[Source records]
================
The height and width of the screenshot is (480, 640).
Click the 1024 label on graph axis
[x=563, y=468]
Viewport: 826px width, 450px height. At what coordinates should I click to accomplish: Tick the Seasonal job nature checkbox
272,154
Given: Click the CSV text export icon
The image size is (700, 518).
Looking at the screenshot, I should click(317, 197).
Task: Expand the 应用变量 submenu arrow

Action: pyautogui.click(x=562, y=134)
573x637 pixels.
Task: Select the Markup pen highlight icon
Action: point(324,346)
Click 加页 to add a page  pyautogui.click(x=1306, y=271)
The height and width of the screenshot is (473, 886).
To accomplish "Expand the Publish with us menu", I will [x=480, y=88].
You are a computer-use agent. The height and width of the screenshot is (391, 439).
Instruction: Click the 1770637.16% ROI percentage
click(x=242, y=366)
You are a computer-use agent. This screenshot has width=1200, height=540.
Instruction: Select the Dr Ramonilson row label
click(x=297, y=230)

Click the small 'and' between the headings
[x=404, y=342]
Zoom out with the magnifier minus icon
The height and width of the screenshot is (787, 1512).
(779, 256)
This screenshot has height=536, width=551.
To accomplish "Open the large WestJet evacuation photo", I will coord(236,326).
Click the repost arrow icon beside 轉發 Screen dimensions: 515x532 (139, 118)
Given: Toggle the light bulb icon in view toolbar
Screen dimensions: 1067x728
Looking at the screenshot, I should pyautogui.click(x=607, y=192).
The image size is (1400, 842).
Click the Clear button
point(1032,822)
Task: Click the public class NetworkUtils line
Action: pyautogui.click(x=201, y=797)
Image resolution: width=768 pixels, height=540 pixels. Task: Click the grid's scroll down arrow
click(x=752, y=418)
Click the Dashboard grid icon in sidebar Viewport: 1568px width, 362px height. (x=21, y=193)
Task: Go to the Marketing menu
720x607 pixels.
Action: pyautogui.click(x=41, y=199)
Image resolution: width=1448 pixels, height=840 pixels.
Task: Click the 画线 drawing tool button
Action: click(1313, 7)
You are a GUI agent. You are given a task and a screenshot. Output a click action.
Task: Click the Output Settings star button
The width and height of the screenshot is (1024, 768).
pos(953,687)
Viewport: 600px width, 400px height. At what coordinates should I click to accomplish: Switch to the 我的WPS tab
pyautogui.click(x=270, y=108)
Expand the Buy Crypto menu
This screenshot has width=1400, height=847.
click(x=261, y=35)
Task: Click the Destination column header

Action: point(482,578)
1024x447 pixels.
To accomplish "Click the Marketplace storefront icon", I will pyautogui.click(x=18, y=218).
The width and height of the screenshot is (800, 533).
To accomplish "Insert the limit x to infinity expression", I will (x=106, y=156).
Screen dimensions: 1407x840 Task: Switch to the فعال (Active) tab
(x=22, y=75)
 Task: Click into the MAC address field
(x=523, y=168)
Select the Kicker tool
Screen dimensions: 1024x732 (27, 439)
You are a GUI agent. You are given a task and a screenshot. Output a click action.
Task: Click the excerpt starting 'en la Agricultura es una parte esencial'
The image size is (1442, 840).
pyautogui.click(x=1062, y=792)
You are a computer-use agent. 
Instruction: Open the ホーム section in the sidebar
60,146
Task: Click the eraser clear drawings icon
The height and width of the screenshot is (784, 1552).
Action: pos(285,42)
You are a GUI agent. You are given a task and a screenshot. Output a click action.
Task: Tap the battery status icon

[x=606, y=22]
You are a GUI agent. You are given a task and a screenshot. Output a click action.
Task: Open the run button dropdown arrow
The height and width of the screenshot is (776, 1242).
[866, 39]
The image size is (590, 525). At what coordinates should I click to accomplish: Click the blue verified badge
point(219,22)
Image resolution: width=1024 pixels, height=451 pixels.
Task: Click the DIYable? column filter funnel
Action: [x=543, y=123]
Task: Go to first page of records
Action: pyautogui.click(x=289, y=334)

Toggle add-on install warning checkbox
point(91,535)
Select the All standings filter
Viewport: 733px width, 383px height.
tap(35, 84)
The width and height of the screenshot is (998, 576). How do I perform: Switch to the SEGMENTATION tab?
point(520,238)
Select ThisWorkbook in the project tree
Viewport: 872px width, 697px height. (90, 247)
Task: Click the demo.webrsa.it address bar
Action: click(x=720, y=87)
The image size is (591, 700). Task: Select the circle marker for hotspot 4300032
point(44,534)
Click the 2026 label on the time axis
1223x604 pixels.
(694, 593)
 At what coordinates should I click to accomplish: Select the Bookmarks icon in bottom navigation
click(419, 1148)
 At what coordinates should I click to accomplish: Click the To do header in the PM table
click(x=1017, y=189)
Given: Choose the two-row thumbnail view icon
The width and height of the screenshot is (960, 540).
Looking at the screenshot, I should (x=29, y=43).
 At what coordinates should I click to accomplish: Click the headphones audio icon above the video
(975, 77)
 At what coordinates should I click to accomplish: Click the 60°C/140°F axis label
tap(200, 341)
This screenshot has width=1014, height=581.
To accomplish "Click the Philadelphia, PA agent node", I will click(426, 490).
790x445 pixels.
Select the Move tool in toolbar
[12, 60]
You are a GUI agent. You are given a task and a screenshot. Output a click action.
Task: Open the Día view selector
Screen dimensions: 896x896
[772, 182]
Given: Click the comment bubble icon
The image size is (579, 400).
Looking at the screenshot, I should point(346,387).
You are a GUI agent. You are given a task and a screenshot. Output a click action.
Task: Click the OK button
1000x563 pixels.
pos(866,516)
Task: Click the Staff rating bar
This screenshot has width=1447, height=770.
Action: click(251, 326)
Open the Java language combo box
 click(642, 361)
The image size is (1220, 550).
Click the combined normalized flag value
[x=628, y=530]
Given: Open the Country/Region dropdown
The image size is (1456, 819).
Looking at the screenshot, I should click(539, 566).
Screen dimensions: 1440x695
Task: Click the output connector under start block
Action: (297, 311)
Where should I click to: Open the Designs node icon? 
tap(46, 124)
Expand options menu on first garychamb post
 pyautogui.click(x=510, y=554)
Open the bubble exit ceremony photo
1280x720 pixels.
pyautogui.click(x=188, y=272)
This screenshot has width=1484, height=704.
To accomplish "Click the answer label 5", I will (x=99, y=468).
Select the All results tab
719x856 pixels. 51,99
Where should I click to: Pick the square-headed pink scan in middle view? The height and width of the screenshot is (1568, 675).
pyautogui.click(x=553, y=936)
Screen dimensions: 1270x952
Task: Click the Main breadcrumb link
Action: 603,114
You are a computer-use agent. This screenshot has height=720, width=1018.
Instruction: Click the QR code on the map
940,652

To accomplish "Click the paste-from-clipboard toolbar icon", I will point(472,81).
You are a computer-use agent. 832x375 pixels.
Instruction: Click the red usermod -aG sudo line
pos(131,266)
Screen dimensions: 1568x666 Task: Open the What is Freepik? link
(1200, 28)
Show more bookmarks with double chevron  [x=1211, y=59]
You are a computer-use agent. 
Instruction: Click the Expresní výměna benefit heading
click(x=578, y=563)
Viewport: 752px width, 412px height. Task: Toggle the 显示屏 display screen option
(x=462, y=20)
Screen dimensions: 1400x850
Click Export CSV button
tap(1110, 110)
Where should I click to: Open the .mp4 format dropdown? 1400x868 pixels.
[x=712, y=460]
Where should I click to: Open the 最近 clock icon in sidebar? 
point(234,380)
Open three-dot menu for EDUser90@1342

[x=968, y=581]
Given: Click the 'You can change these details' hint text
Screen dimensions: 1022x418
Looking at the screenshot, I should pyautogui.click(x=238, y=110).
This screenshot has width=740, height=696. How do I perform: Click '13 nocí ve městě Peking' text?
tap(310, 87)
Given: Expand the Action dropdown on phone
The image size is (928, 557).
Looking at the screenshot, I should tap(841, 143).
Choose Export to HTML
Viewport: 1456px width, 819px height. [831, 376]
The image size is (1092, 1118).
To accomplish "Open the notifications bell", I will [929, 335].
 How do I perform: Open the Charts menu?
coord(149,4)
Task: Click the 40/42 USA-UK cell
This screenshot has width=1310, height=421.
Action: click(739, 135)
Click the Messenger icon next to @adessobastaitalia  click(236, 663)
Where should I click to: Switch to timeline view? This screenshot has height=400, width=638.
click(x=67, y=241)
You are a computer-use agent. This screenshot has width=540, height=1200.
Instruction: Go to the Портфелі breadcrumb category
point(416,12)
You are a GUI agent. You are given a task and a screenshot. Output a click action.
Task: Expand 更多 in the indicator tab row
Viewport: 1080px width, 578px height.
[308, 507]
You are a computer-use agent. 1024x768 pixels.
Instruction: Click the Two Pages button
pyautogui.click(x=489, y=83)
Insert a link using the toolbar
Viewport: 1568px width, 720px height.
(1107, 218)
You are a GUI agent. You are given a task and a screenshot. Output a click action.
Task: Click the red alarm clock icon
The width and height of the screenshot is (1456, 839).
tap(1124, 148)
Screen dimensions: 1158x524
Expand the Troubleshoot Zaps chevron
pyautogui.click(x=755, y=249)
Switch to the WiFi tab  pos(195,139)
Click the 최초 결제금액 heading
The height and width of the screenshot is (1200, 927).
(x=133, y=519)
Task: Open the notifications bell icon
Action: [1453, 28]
================
» Work item
When a line in the data above contains the string "will", copy that line.

» Solved exercise
To accomplish "Expand the Publish with us menu", I will [x=480, y=88].
To accomplish "Open the large WestJet evacuation photo", I will coord(236,326).
To accomplish "Click the Marketplace storefront icon", I will pyautogui.click(x=18, y=218).
To accomplish "Insert the limit x to infinity expression", I will (x=106, y=156).
To accomplish "Click the Philadelphia, PA agent node", I will click(426, 490).
To accomplish "Click the answer label 5", I will (x=99, y=468).
To accomplish "Click the paste-from-clipboard toolbar icon", I will point(472,81).
To accomplish "Open the notifications bell", I will [929, 335].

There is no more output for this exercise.